ISGs, a big family encoding hundreds of antiviral effectors, play central roles in the antiviral innate immune response through the inhibition of viral replication, clearance of infected cells, and induction of an adaptive immune response [1, 4, 5]. Among the most prominent ISGs are IFN-induced proteins with tetratricopeptide repeats (IFITs). IFITs include IFIT1, IFIT2, IFIT3, IFIT5, several IFIT-like genes, and non-transcribed IFIT-related pseudogenes in mammals [6]. The encoded proteins are characterized by tetratricopeptide repeats (TPRs), degenerate helix-turn-helix motifs of 34 aa in length, which mediate a variety of protein–protein and protein–RNA interactions and thus TPR-containing proteins are involved in various cellular regulations [7].
Studies have shown that IFITs play critical roles in viral infection and pathogenesis in humans and mice. They are not transcribed under basal conditions but are induced immediately at high levels after virus infection in many cells [8]. IFITs recognize viral components directly [9,10,11] or through the formation of multiprotein complexes with the translation initiation factor, eIF3, to block viral infection [12]. IFIT members also enhance IFNα effector signaling and could be used as a biomarker predicting the response to IFNα therapy in hepatocellular carcinoma [13]. Additionally, there exists interaction among different family members [14, 15].
IFIT2 is a heavily studied family member and extensively involved in the antiviral response. It protects mice from neuropathogenesis caused by lethal vesicular stomatitis virus [16, 17], rabies virus [18], neurotropic hepatitis virus [19], and West Nile virus [20]. Studies in vitro and in vivo have revealed that IFIT2 exerts a protective effect against virus mainly at the level of viral replication. IFIT2−/− mice have higher mortality and virus load than wild-type mice after infection of the respiratory tract with Sendai virus [21]. Knockdown of IFIT2 results in markedly increased virus replication in cultured human cells infected with hepatitis B virus [22]. Moreover, the mRNA level of IFIT2 could be used to predict virus infection in the nasopharynx and thus contribute to an early and accurate diagnosis of respiratory infection [23].

◆ **Task 1**:
Copy the passage on IFIT proteins between "IFIT2 is a heavily" and "respiratory infection [23].", inclusive, switching "mice" to "rodents" each time it appears.
◆ **Task 2**:
Resume the passage on IFIT proteins right after its last sentence.
The data after this plays no part in the work.

◆ **Provided material**:
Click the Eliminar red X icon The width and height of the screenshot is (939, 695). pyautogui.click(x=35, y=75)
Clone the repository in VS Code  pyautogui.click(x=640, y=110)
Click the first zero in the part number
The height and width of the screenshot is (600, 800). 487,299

* * *

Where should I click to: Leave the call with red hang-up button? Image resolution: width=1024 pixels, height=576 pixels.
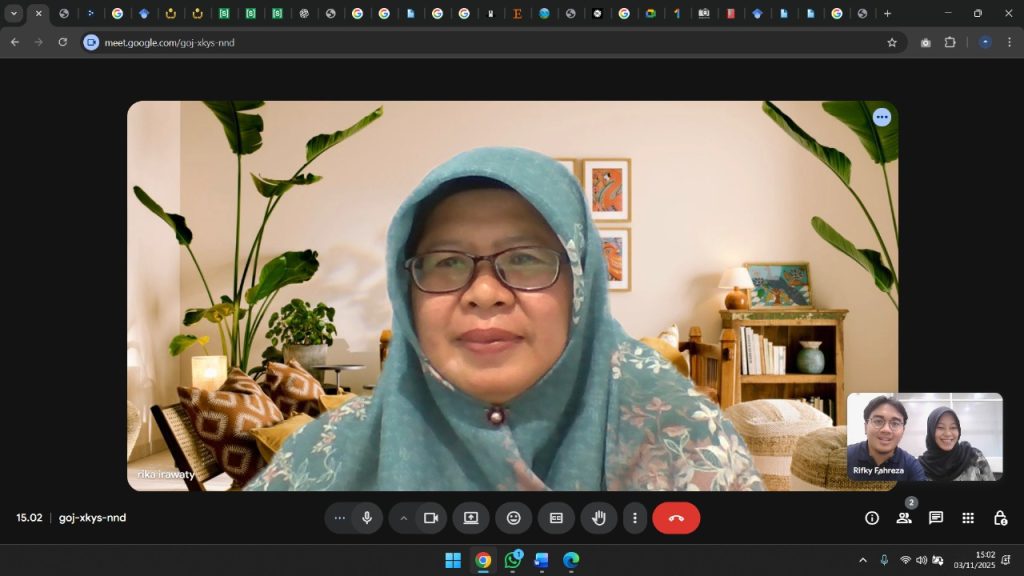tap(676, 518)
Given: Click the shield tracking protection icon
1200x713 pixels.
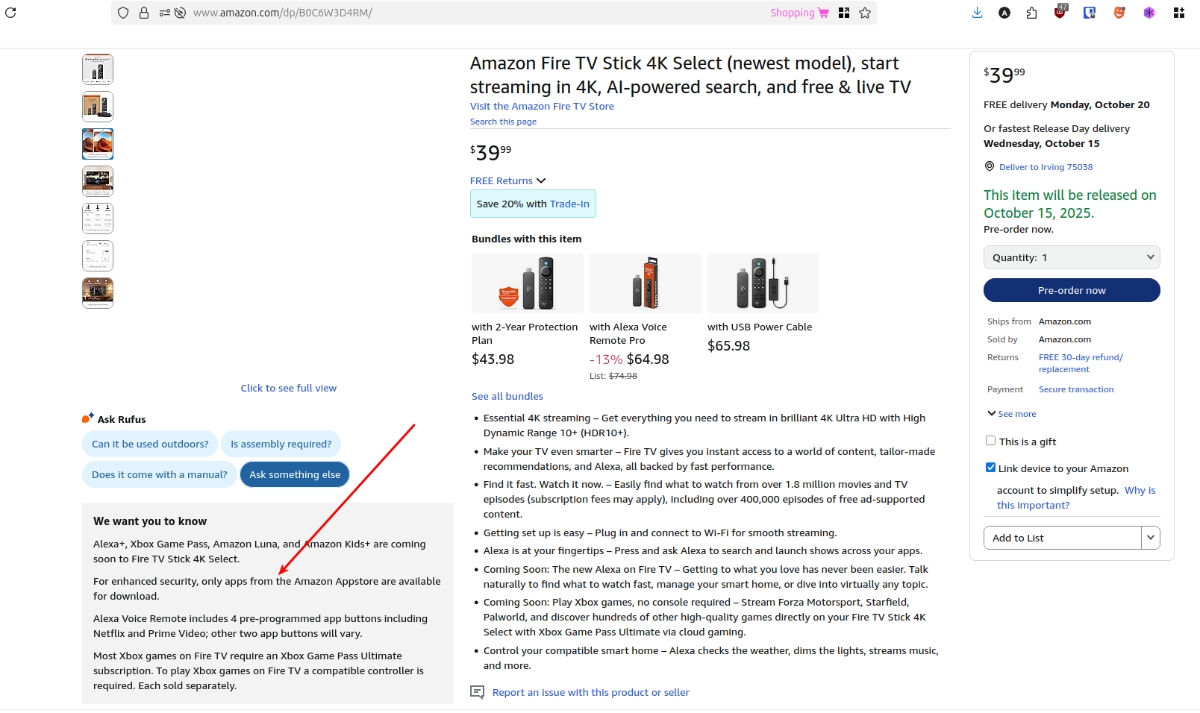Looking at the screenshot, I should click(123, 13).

---

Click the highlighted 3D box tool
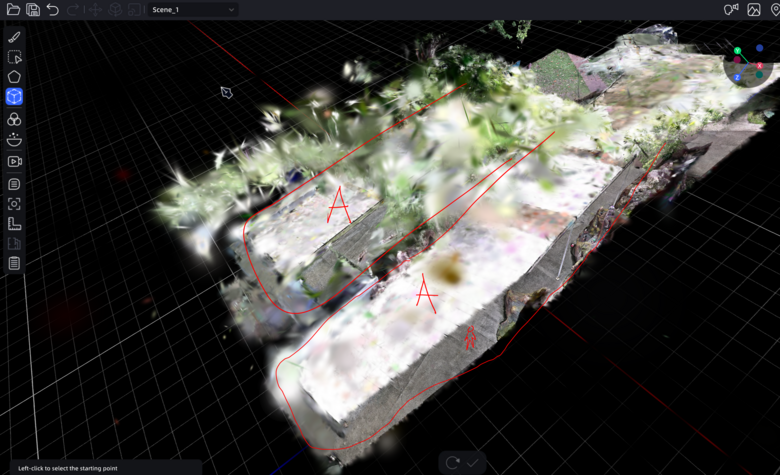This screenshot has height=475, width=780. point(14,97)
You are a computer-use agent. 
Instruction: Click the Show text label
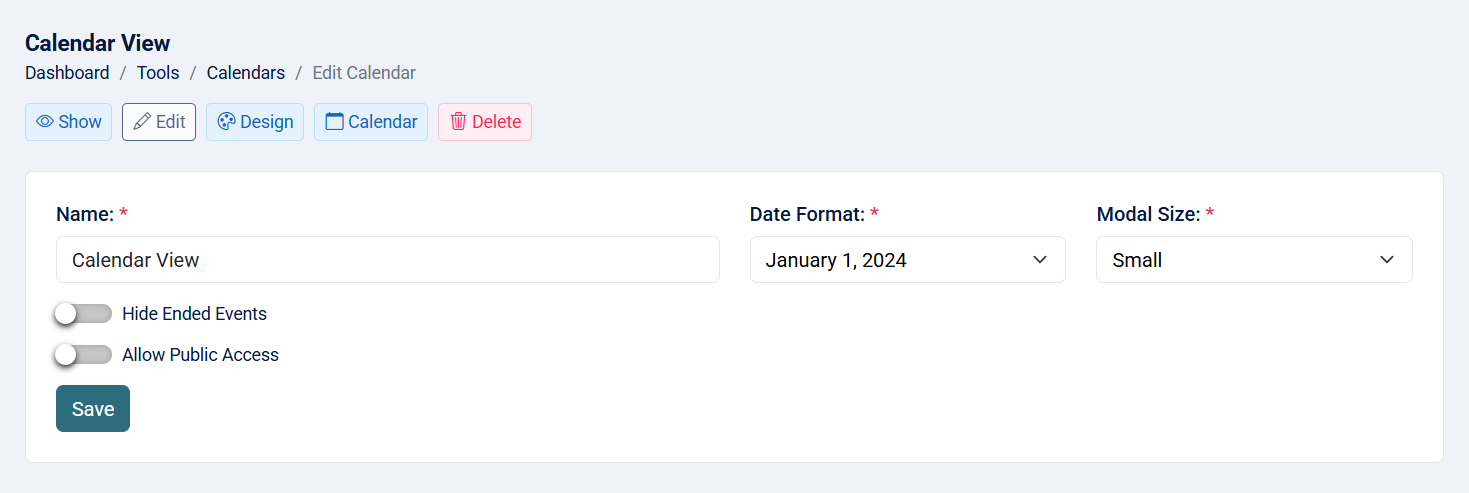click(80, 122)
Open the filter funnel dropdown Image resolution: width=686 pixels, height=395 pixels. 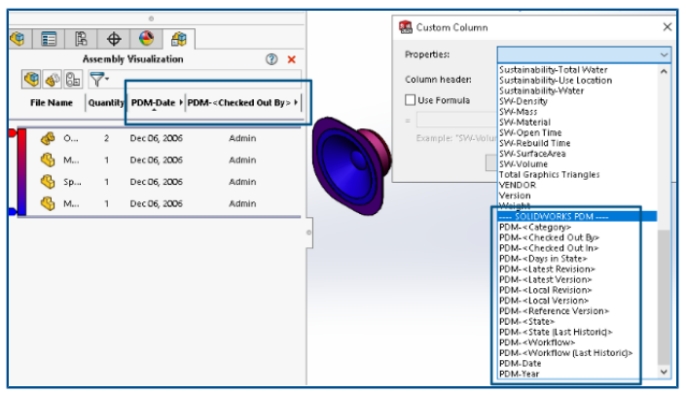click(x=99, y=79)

◆ **Result 1**:
IFIT2 is a heavily studied family member and extensively involved in the antiviral response. It protects rodents from neuropathogenesis caused by lethal vesicular stomatitis virus [16, 17], rabies virus [18], neurotropic hepatitis virus [19], and West Nile virus [20]. Studies in vitro and in vivo have revealed that IFIT2 exerts a protective effect against virus mainly at the level of viral replication. IFIT2−/− rodents have higher mortality and virus load than wild-type rodents after infection of the respiratory tract with Sendai virus [21]. Knockdown of IFIT2 results in markedly increased virus replication in cultured human cells infected with hepatitis B virus [22]. Moreover, the mRNA level of IFIT2 could be used to predict virus infection in the nasopharynx and thus contribute to an early and accurate diagnosis of respiratory infection [23].

◆ **Result 2**:
The extensive antiviral roles of IFIT2 indicate that it has potential in breeding pigs resistant to viral infection. However, little is known about porcine (p) IFIT2. We have characterized the cDNA sequence and transcriptional regulation mechanism of the pIFIT2 gene [24]. Here, we have focused on the screening and functional characterization of single nucleotide polymorphisms (SNPs) in the coding sequence (CDS) of pIFIT2 and found that a haplotype variant, mainly present in the Chinese local breed, Hebao pigs, affects pIFIT2 function in cells treated with the synthetic dsRNA, poly(I:C), a widely used viral analog in scientific studies [25, 26]. The results will contribute to breeding pigs with high disease-resistance through molecular anti-disease breeding programs such as marker-assisted selection.
Materials and methods
Animals and samples
All pigs, which included a Chinese local breed (Hebao pig), Western commercial pig breeds (Yorkshire and Landrace), and a Chinese developed breed (Beijing Black pig), were obtained from the Institute of Animal Husbandry, Heilongjiang Academy of Agricultural Sciences, Harbin, China. Ear tissues were collected from 34 individuals including ten Hebao pigs, nine Beijing Black pigs, seven Yorkshire pigs, and eight Landrace pigs. The protocol of animal treatment was in accordance with the guidelines of the Ministry of Science and Technology of China [27] and approved by the Experimental Animal Management Committee of Northeast Agricultural University. Spleen tissues were collected from one Yorkshire pig as described previously [25].
Polymorphisms
According to pIFIT2 mRNA we cloned previously (GenBank No. JX070559) and its intron 1 sequence identified using the blat program in the Genome Browser Database (http://genome.ucsc.edu), a pair of primers, PF (5′-tcctatttgttatgctccctg-3′) and PR (5′-atgttttgaataccaactcgg-3′) (F, forward; R, reverse, the same as below), spanning intron 1 through a 3′ untranslated region (UTR) was designed using Primer Premier 5.0 software and synthesized by Beijing Genomic Institutes (BGI; Beijing, China).
Genomic DNA was isolated from ear tissue using the normal phenol/chloroform method. PCR was performed in a final volume of 25 µl containing 1 × Ex Taq Buffer, 200 µM of each dNTPs, 200 nM of each primer, 50 ng genomic DNA, and 1 U Ex Taq DNA polymerase (Takara, Dalian, China). PCR conditions were as follows: 95 °C for 4 min, followed by 30 cycles of 95 °C for 30 s, 58 °C for 30 s, 72 °C for 1.5 min, and 72 °C for 7 min.
SNPs were screened and genotyped by direct sequencing of the PCR products amplified from the ear tissue sample of Yorkshire, Landrace, Beijing Black, and Hebao pigs. The sequencing was conducted with an ABI 3730xl sequencer at the BGI (Beijing) with the same primer pair used in the PCR amplification. The reads obtained were assembled and aligned for detection of SNPs using the DNAMAN package (ver. 5.2.2). Manual inspection of sequence diagrams was performed to confirm SNPs and identify genotypes.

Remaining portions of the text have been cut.